Understanding the genetic function of the forage quality-related traits, including crude protein (CP), neutral detergent fiber (NDF), acid detergent fiber (ADF), hemicellulose (HC), and cellulose ...(CL) contents, is essential for the identification of forage quality genes and selection of effective molecular markers in sorghum. In this study, we genotyped 245 sorghum accessions by 85,585 single-nucleotide polymorphisms (SNPs) and obtained the phenotypic data from four environments. The SNPs and phenotypic data were applied to multi-locus genome-wide association studies (GWAS) with the mrMLM software. A total of 42 SNPs were identified to be associated with the five forage quality-related traits. Moreover, three and two quantitative trait nucleotides (QTNs) were simultaneously detected among them by three and two multi-locus methods, respectively.

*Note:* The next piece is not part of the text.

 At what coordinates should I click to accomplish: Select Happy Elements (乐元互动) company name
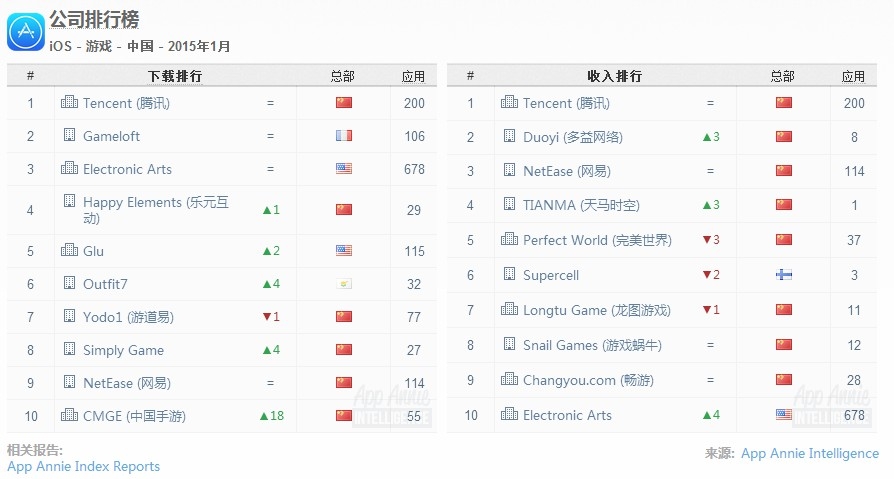[x=155, y=210]
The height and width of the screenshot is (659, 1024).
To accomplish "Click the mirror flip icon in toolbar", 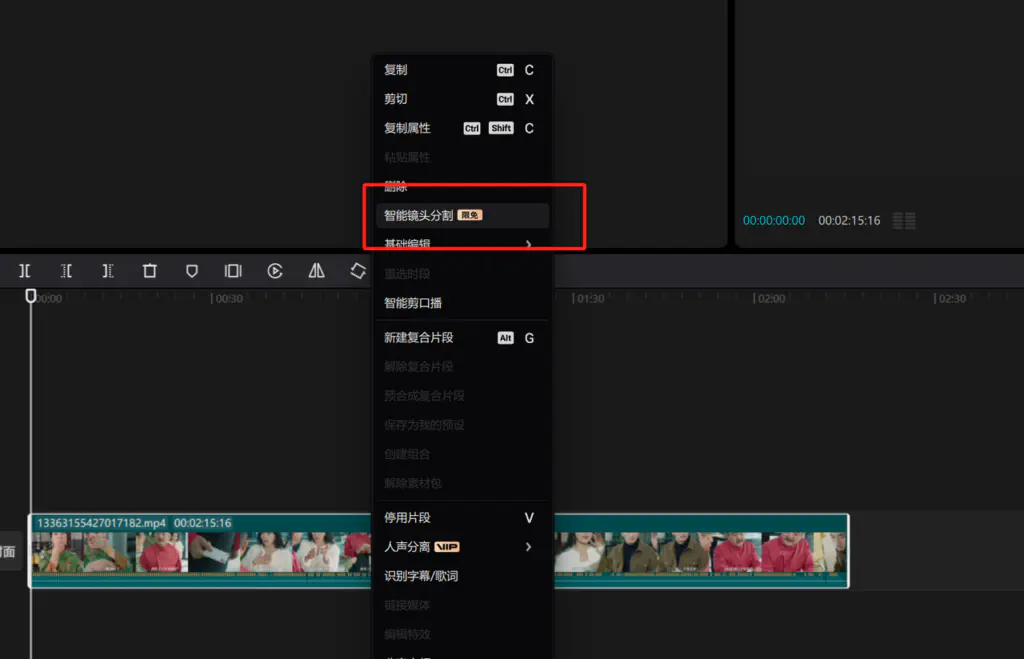I will (x=316, y=271).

One QTN on chromosome 5 was found to be associated simultaneously with CP, NDF, and ADF. Furthermore, 3, 2, 2, 5, and 2 candidate genes were identified to be responsible for CP, NDF, ADF, HC, and CL contents, respectively. These results provided insightful information of the forage quality-related traits and would facilitate the genetic improvement of sorghum forage quality in the future.